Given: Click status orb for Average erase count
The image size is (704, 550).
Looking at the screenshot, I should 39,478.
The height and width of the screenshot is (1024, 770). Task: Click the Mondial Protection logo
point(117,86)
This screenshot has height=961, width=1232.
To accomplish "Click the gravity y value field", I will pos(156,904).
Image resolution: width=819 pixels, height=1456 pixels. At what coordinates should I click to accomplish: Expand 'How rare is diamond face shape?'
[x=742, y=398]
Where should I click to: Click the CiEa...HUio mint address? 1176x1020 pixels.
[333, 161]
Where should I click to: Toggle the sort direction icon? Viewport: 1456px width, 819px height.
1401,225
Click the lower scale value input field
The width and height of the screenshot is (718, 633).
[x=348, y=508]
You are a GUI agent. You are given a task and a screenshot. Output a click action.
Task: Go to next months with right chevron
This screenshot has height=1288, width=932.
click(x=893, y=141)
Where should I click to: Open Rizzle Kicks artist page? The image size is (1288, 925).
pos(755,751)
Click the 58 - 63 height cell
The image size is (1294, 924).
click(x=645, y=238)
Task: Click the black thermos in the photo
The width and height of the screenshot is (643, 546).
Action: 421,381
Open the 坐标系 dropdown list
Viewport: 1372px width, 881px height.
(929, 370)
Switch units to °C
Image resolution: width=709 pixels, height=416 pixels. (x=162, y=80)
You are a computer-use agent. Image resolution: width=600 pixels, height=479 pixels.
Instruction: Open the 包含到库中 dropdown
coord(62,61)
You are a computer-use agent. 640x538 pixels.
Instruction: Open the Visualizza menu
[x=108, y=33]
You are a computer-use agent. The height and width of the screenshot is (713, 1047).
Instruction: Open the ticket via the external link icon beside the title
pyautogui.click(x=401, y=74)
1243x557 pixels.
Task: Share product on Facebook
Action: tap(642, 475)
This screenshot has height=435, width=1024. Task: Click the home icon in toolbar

^^^^^^^^^^^^^^^^

● Written problem
Copy out every one of the items above word for word, keeping each line as it appears.

● The solution
Given: Click status orb for Average erase count
The image size is (704, 550).
Looking at the screenshot, I should 39,478.
The height and width of the screenshot is (1024, 770). Task: Click the Mondial Protection logo
point(117,86)
This screenshot has height=961, width=1232.
To accomplish "Click the gravity y value field", I will pos(156,904).
Image resolution: width=819 pixels, height=1456 pixels. At what coordinates should I click to accomplish: Expand 'How rare is diamond face shape?'
[x=742, y=398]
Where should I click to: Click the CiEa...HUio mint address? 1176x1020 pixels.
[333, 161]
Where should I click to: Toggle the sort direction icon? Viewport: 1456px width, 819px height.
1401,225
Click the lower scale value input field
The width and height of the screenshot is (718, 633).
[x=348, y=508]
You are a GUI agent. You are given a task and a screenshot. Output a click action.
Task: Go to next months with right chevron
This screenshot has height=1288, width=932.
click(x=893, y=141)
Where should I click to: Open Rizzle Kicks artist page? The image size is (1288, 925).
pos(755,751)
Click the 58 - 63 height cell
The image size is (1294, 924).
click(x=645, y=238)
Task: Click the black thermos in the photo
The width and height of the screenshot is (643, 546).
Action: 421,381
Open the 坐标系 dropdown list
Viewport: 1372px width, 881px height.
(929, 370)
Switch units to °C
Image resolution: width=709 pixels, height=416 pixels. (x=162, y=80)
You are a computer-use agent. Image resolution: width=600 pixels, height=479 pixels.
Instruction: Open the 包含到库中 dropdown
coord(62,61)
You are a computer-use agent. 640x538 pixels.
Instruction: Open the Visualizza menu
[x=108, y=33]
You are a computer-use agent. The height and width of the screenshot is (713, 1047).
Instruction: Open the ticket via the external link icon beside the title
pyautogui.click(x=401, y=74)
1243x557 pixels.
Task: Share product on Facebook
Action: tap(642, 475)
This screenshot has height=435, width=1024. Task: Click the home icon in toolbar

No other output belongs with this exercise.